Он не стал брать поднос. Он не встал в очередь. Он прошел через зал широким, хозяйским шагом, держа в руках увесистый крафтовый сверток, перевязанный бечевкой.
— Галина Ивановна! — его бас перекрыл звон посуды. — Принимайте стратегический запас!
Он подошел прямо к моей будке, но не стал наклоняться к окошку, а обошел стойку и встал рядом, у линии раздачи. Леночка, которая только что флегматично плюхала пюре в тарелки, замерла и зарумянилась, как сдобная булочка.
Я вышла из-за кассы.
— Павел Егорович, — я улыбнулась, и эта улыбка не имела ничего общего с той дежурной гримасой, которую я носила всё утро. — Вы сегодня рано. Мы поставку только к четвергу ждали.

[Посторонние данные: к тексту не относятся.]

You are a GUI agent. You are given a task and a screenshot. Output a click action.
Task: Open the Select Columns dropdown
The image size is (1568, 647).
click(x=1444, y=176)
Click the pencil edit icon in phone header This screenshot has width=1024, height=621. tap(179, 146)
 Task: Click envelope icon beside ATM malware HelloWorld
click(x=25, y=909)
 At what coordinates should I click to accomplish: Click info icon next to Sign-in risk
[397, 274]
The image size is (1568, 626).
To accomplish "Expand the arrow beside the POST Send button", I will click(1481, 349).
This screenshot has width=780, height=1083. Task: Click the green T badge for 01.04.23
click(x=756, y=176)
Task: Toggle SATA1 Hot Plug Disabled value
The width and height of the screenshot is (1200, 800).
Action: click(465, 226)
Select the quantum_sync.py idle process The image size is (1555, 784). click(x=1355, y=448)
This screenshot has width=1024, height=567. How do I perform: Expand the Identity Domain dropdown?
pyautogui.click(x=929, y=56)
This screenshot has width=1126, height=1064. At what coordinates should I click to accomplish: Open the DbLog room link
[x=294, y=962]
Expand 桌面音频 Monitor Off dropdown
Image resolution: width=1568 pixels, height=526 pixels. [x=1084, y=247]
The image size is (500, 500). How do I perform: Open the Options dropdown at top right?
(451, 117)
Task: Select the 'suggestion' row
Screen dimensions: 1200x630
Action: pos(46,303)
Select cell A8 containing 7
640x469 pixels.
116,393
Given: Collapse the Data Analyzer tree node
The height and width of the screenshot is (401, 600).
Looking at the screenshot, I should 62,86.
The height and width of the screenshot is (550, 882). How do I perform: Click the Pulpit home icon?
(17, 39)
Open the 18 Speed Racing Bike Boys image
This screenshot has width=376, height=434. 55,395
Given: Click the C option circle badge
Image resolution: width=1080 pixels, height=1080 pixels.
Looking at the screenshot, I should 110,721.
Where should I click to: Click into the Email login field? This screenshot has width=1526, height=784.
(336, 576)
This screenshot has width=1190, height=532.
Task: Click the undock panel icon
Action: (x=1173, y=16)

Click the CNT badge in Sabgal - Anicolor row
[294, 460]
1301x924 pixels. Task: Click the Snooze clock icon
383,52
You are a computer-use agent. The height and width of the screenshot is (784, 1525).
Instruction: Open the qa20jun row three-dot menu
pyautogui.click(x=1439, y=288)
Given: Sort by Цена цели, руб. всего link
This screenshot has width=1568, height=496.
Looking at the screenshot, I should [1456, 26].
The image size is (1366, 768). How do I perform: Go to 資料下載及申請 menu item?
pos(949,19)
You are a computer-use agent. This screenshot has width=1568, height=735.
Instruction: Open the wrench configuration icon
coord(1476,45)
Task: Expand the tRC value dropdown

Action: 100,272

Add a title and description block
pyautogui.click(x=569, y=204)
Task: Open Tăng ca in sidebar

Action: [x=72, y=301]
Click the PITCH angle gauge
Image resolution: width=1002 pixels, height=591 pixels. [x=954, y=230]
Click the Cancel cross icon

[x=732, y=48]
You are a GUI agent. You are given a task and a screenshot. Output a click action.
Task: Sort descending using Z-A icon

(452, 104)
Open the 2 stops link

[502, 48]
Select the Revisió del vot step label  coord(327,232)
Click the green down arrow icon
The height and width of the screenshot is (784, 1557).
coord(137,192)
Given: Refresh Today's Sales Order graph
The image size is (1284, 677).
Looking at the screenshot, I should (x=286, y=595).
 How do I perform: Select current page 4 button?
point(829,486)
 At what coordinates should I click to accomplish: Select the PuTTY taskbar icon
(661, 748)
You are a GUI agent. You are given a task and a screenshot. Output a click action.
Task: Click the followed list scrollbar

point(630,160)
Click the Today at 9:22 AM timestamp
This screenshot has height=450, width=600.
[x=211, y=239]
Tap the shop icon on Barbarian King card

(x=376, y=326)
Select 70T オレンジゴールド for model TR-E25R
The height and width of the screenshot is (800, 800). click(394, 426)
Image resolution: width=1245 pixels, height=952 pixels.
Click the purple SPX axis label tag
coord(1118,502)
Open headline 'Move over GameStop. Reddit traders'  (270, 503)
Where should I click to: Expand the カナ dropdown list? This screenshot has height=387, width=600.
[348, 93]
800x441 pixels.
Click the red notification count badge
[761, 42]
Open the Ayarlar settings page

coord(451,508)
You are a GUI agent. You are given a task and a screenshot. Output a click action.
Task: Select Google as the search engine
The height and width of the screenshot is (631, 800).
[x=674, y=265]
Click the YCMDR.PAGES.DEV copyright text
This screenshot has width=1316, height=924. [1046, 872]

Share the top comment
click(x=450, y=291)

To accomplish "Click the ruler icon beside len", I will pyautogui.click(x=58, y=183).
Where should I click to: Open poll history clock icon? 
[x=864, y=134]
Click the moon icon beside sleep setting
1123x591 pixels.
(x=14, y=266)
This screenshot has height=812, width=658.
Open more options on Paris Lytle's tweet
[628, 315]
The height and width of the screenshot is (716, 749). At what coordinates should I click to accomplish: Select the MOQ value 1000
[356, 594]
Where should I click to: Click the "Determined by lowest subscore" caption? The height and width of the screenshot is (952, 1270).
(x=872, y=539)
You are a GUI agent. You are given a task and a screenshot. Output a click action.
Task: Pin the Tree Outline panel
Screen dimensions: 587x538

— Для казенных нужд — к четвергу, — он с грохотом опустил сверток на прилавок из нержавейки. Бумага тут же промокла, явив миру содержимое. — А это — лично для заведующей. Эксклюзив.
Он развернул бумагу.
На прилавке лежала вырезка. Не просто мясо — произведение искусства. Темно-рубиновая, влажная, с тонкими, как паутинка, прожилками жира. Парная говядина, которая еще утром гуляла по лугу. От неё пахло молоком и силой. На фоне наших серых котлет этот кусок мяса выглядел как бриллиант в куче щебня.
— Вырезка, — выдохнула Валя, выглядывая из кухни. У неё, профессионала, глаза загорелись хищным огнем. — Красота-то какая… Павел Егорович, это ж грех такое на котлеты пускать!
— Какие котлеты, Валентина! — Павел махнул своей огромной ладонью. — Это мясо требует нежности. Его только на карпаччо или на медальоны с кровью. Я как увидел этот отруб, сразу про Галину Ивановну подумал.
Сверток с мясом, который Павел Егорович так небрежно бросил на стойку раздачи, был тяжелым, как слиток золота, и таким же ценным. Я несла его в свой кабинет, прижимая к груди, и чувствовала через крафтовую бумагу прохладу парной говядины. Для кого-то это был просто кусок еды, но для меня, человека, который тридцать лет воюет с поставщиками за каждый процент жирности и свежести, это был символ. Символ того, что в мире еще остались настоящие вещи. Не суррогаты, не "идентичные натуральным" заменители, а честная, кровавая, живая плоть.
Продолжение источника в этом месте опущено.